Secondly, it adds to the key (set as the management group ID) the parent management group ID separated using a forward slash. Doing this ensures we can correctly set the parent_management_group_id when looping through the for_each in the management group resource block for the relevant level.

Note also the use of if can(value.children), this skips any parents that don’t have children management groups.

So if var.management_groups was set as above then local.level_2 would contain the following –

level_2 = {
  "MH/MH-Prod" = {
    name = "Production"
    children = {
      "level-3" = {
        name = "Level 3"
        children = {
          "level-4" = {
            name = "Level 4"
            children = {
              "level-5" = {
                name = "Level 5"
                children = {
                  "level-6" = {
                    name = "Level 6"
                  }
                }
              }
            }
          }
        }
      }
    }
  }
  "MH/MH-Dev" = {
    name = "Development"
  }
  "MH/MH-Test" = {
    name = "Test"
  }
}

Moving on to level 3, we use the exact same code however referencing the level 2 local, like so –

locals {
  level_3 = zipmap(
    flatten([for key, value in local.level_2 : formatlist("${key}/%s", keys(value.children)) if can(value.children)]),
    flatten([for value in local.level_2 : values(value.children) if can(value.children)])
  )
}

By referencing local.level_2 we continue the chain, getting the next level down children management groups.

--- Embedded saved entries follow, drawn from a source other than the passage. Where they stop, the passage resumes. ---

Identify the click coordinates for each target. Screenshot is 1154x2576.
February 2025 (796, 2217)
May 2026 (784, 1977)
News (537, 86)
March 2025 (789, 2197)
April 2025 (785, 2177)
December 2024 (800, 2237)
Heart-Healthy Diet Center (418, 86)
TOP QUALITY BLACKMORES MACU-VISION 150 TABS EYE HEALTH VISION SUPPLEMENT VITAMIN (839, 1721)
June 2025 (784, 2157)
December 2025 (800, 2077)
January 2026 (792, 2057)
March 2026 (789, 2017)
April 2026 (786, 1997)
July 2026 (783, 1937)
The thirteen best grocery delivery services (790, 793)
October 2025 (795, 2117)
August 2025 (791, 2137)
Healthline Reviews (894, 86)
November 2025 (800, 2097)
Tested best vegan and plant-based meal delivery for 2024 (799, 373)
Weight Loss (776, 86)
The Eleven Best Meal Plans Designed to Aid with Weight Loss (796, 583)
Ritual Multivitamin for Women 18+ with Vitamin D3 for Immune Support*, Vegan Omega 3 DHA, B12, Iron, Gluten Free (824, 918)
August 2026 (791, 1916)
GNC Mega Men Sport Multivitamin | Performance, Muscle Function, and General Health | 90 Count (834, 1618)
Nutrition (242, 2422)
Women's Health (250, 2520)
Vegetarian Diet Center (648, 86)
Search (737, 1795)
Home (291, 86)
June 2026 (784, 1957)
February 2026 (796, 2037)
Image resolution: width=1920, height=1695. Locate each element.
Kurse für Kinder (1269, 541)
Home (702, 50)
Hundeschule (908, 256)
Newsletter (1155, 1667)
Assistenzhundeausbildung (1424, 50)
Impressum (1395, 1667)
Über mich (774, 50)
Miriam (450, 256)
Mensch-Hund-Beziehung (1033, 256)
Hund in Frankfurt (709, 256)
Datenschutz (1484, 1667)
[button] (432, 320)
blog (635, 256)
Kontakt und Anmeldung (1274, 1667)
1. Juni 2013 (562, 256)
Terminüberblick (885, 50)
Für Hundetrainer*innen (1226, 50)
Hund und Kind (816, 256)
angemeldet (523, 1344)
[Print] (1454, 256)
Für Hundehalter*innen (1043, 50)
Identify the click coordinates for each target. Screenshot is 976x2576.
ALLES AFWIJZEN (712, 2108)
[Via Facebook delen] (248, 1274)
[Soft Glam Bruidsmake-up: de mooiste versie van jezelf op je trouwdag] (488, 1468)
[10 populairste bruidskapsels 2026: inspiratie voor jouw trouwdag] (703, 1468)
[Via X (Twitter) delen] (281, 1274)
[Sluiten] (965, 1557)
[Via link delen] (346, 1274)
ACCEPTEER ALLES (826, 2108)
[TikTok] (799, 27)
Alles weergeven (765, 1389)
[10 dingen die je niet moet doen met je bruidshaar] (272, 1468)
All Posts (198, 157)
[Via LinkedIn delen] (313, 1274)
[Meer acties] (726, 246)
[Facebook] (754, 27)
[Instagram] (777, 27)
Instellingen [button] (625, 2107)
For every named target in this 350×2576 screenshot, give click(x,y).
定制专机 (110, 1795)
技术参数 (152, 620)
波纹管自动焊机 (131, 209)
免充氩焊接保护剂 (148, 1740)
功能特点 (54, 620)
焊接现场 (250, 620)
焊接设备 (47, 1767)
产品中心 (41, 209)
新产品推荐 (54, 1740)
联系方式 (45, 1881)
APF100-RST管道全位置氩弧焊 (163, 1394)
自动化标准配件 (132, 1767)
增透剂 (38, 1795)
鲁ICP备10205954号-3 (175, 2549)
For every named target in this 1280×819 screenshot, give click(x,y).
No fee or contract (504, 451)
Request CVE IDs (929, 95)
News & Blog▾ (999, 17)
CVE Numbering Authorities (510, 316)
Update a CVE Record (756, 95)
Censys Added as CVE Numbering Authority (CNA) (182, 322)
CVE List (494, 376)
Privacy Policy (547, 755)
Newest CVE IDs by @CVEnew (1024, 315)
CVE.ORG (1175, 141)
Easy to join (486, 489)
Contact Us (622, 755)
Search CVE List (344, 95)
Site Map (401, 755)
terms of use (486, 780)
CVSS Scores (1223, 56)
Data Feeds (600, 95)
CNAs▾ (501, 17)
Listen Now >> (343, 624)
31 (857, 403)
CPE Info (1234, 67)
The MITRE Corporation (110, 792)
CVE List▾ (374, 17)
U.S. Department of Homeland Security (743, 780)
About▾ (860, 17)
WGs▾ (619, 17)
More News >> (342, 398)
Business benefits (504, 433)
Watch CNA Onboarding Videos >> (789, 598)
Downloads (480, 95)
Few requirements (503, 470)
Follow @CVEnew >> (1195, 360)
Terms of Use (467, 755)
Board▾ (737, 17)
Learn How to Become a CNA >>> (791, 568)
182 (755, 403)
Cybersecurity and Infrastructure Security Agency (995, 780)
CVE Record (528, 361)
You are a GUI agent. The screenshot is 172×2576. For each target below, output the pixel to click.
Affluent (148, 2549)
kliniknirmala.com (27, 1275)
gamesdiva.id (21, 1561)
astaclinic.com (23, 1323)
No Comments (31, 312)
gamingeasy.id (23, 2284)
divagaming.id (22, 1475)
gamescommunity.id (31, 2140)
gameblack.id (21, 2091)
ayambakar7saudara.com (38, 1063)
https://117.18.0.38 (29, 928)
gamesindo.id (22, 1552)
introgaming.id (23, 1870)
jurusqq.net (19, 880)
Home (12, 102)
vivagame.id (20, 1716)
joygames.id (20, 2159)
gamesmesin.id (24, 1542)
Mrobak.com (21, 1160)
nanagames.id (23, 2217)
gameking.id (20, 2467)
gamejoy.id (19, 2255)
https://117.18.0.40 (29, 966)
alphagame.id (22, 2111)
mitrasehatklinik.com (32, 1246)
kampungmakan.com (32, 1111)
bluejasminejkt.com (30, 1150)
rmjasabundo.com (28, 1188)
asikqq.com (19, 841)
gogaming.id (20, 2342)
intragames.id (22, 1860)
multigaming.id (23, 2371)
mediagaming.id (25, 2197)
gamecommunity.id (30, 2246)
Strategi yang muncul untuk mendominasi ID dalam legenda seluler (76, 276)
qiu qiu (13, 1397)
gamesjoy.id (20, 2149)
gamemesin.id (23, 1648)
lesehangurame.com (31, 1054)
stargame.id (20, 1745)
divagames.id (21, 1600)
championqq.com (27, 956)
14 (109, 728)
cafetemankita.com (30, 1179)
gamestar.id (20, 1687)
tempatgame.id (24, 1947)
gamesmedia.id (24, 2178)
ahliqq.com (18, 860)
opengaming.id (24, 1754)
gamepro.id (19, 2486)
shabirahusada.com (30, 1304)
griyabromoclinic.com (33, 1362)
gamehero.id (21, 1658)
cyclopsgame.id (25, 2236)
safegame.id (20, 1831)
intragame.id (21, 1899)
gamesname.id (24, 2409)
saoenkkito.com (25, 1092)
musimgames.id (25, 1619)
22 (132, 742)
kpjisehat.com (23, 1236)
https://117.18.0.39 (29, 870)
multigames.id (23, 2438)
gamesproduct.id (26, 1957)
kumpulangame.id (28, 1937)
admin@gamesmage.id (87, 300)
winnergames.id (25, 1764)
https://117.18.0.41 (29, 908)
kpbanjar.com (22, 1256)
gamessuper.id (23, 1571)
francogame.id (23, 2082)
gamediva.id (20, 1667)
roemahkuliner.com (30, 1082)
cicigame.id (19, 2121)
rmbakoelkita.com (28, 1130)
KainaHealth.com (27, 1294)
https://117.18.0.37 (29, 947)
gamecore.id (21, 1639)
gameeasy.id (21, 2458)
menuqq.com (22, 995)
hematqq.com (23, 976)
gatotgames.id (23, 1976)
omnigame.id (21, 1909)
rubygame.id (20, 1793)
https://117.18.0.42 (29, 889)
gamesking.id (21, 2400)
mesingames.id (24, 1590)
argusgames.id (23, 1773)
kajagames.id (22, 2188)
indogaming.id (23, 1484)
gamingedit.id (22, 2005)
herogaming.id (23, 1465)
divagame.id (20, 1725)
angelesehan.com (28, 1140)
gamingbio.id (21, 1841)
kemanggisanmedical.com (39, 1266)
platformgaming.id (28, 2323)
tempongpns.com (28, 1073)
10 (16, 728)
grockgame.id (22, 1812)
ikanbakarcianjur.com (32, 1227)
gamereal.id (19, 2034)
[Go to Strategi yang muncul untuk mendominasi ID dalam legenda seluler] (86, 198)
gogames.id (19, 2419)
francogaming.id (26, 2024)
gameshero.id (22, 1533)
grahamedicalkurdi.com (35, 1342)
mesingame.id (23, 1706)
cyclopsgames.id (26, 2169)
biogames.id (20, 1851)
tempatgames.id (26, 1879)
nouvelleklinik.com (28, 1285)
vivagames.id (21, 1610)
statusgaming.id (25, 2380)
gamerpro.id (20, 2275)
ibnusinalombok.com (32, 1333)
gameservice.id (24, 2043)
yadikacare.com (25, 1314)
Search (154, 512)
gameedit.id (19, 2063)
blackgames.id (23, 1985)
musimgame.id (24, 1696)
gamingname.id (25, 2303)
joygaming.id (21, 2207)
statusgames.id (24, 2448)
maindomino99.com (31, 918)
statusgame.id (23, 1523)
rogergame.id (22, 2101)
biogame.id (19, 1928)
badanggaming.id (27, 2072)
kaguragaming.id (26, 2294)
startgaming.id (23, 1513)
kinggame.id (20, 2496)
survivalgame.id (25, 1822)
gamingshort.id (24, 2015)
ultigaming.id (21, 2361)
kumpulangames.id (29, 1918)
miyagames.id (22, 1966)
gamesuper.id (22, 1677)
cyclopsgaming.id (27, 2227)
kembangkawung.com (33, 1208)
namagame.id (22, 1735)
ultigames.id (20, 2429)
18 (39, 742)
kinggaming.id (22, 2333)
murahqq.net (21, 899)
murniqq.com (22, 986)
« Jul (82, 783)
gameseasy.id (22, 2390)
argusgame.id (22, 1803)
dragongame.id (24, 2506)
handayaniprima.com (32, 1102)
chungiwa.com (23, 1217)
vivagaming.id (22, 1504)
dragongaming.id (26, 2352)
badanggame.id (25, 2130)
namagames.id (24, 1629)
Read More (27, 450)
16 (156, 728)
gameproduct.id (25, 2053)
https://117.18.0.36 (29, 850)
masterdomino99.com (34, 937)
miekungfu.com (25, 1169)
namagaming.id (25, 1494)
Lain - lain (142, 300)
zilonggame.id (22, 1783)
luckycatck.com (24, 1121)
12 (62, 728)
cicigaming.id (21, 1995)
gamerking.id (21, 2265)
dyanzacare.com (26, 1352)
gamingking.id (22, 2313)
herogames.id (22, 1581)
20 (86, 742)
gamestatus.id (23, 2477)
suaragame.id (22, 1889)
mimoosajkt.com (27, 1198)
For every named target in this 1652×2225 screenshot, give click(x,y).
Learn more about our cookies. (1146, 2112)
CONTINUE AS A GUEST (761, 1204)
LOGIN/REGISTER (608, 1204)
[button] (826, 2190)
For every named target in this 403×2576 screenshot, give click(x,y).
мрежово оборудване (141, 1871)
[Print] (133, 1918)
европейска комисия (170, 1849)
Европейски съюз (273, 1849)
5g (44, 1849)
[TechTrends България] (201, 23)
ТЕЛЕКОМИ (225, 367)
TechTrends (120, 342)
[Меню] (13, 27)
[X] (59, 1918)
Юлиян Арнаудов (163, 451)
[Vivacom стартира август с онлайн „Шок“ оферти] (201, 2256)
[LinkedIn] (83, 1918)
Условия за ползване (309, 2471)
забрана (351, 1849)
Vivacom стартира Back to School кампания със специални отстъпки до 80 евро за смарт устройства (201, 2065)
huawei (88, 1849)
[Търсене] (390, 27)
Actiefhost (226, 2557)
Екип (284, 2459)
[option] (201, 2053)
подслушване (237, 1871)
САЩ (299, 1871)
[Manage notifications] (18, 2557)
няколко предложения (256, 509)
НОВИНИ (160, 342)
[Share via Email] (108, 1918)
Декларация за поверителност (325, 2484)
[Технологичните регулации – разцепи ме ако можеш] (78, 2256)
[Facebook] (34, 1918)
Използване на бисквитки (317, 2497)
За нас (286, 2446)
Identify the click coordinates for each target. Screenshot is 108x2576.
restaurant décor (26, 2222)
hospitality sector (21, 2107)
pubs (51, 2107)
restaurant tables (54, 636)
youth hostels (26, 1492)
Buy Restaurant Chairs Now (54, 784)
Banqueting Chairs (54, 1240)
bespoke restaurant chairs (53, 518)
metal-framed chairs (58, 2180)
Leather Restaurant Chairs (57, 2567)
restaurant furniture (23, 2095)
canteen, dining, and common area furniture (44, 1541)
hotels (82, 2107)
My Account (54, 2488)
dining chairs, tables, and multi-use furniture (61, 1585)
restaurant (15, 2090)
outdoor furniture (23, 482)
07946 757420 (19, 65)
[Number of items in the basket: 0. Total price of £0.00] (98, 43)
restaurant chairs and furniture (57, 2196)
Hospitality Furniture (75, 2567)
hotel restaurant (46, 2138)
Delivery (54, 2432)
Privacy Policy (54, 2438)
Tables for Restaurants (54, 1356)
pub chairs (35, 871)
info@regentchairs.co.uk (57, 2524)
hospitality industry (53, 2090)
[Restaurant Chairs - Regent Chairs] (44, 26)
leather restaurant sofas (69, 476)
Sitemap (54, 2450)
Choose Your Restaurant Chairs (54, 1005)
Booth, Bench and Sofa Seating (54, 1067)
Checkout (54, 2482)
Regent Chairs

This would result in local.level_3 containing the following –

level_3 = {
  "MH/MH-Prod/level-3" = {
    name = "Level 3"
    children = {
      "level-4" = {
        name = "Level 4"
        children = {
          "level-5" = {
            name = "Level 5"
            children = {
              "level-6" = {
                name = "Level 6"
              }
            }
          }
        }
      }
    }
  }
}

This chain then continues down until level 6, which is the maximum depth supported for Azure management groups.

The resource block for creating the management groups after level 1 looks like the following –

resource "azurerm_management_group" "level_2" {
    for_each = local.level_2

    name                                                         = basename(each.key)
    display_name                                       = each.value.name
    parent_management_group_id = azurerm_management_group.level_1[trimsuffix(each.key, "/${basename(each.key)}")].id

    depends_on = [azurerm_management_group.level_1]
}

In this example for level 2 I have used the basename() function to extract the last part of the key, being the current management group ID. basename() is designed for use with file paths, however works well in this scenario as the key is made up of the management group ID and parents using a forward slash as a delimiter, just like a file path.

For the parent_management_group_id I effectively need the inverse of the name within the key, so the equivalent of the “file” path without the filename itself. Terraform does have a function for this – dirname() which “takes a string containing a filesystem path and removes the last portion from it”, however it is unpredictable due to the path segment separator being different on Windows and Linux host systems.

Therefore I opted to use trimsuffix(each.key, "/${basename(each.key)}") which simply removes the basename(each.key) with a forward slash prefix, from the end of the each.key string containing the management group path. This would convert MH/MH-Prod/level-3 to MH/MH-Prod.

I then used this as the key selector in the parent management group level resource, so for level 2 its azurerm_management_group.level_1. We can then get the .id value which should return and set the correct parent management group ID.